> [Work instruction]
Only some lines are wanted: please transcribe exactly those from the one containing "1843x1152 pixels. How" through the end of the data, pictures excluded.

____

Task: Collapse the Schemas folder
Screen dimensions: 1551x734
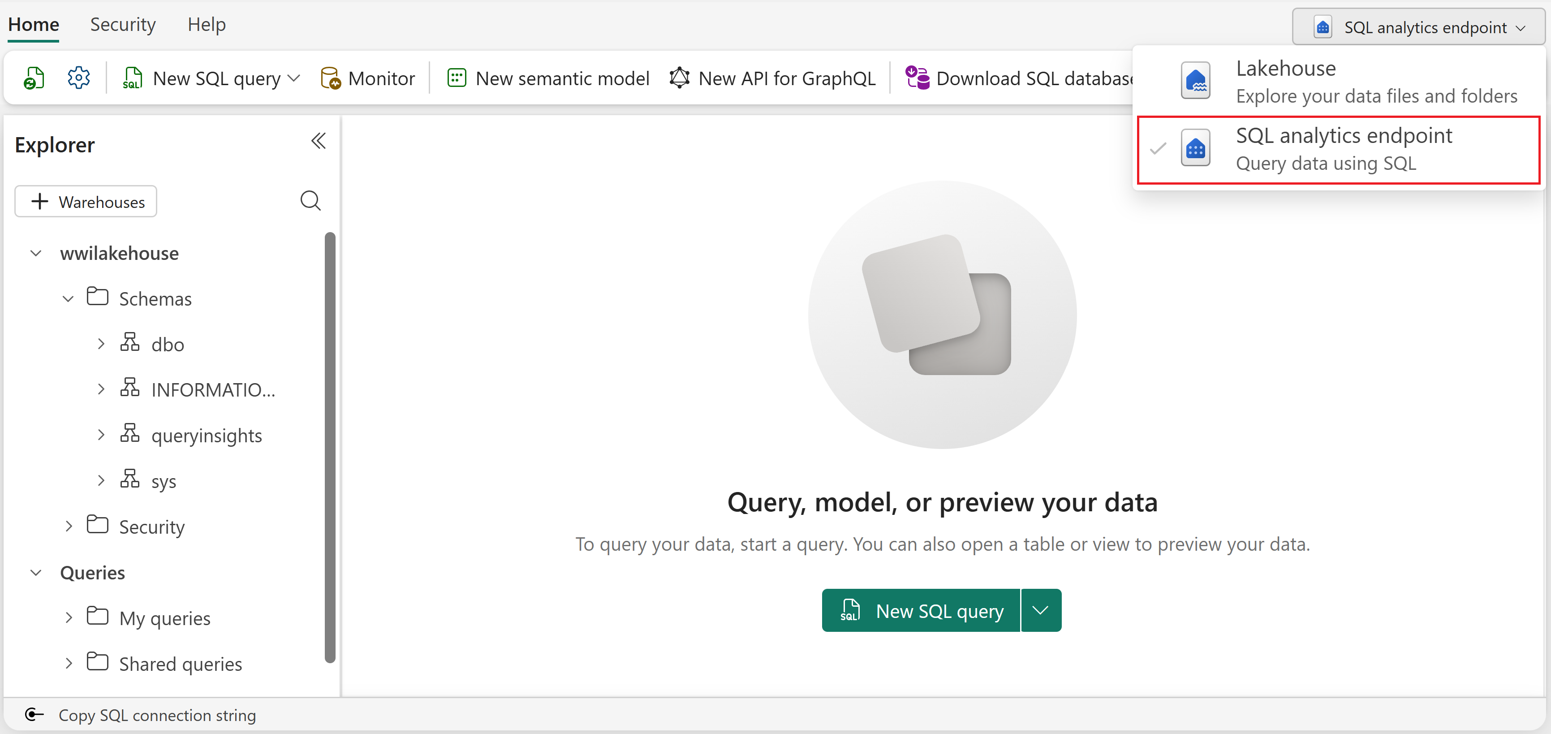Action: pyautogui.click(x=68, y=299)
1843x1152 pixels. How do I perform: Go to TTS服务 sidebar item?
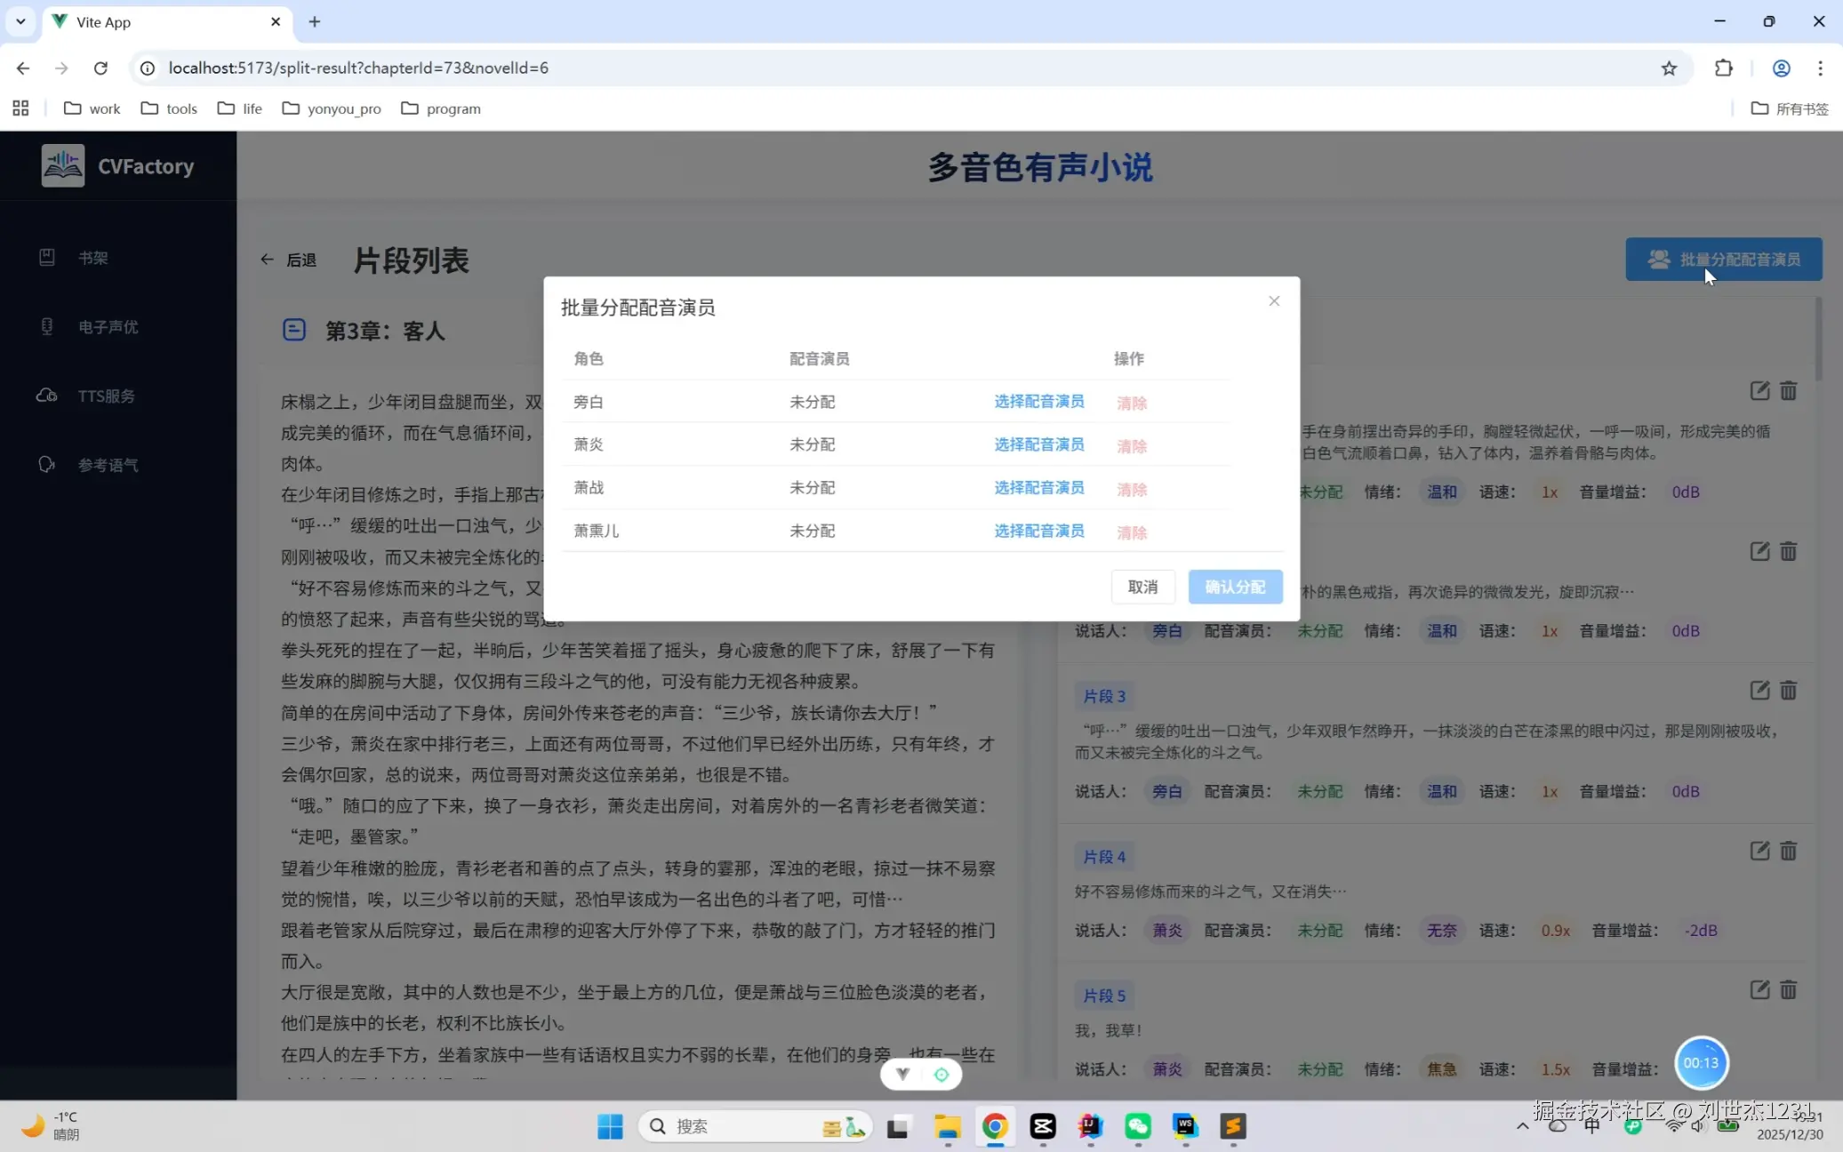[106, 396]
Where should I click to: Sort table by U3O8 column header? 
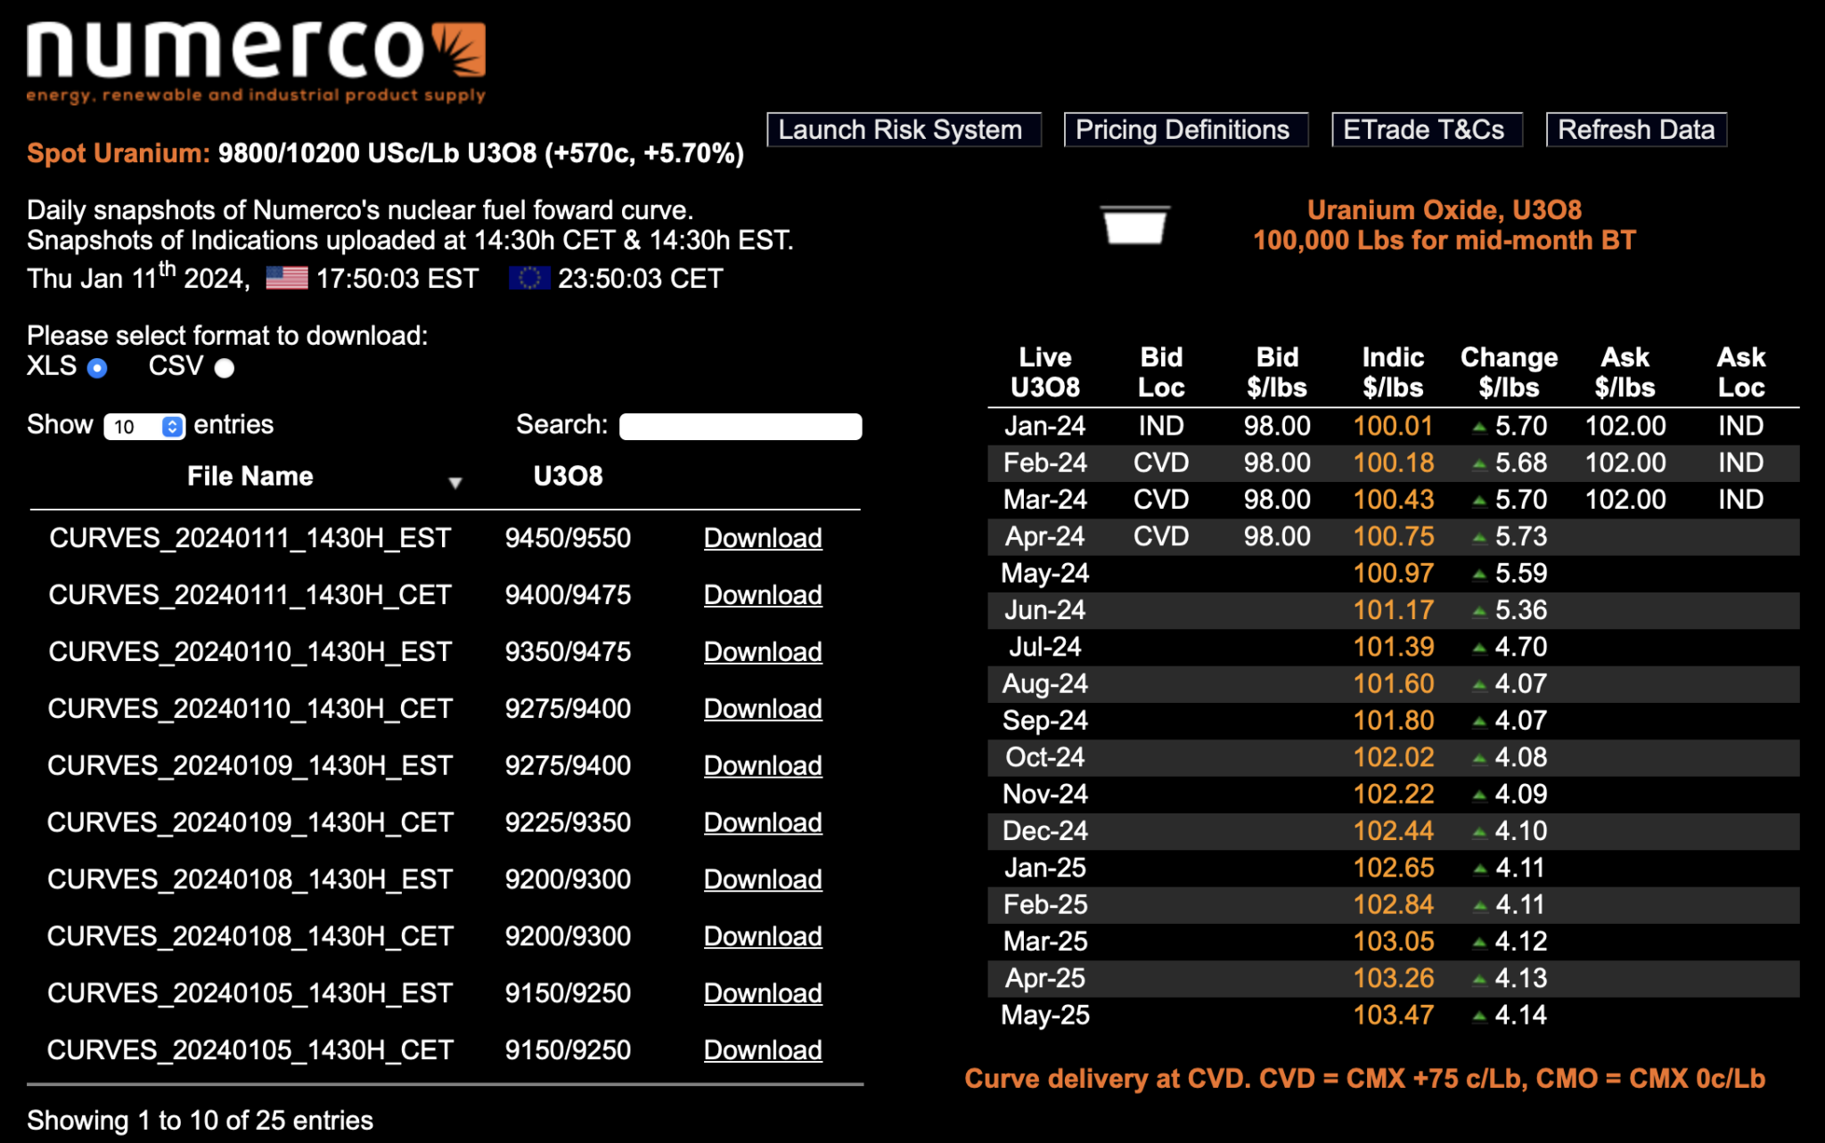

____

> [Exercise response]
1843x1152 pixels. How do I perform: Go to TTS服务 sidebar item?
[106, 396]
Where should I click to: Sort table by U3O8 column header? 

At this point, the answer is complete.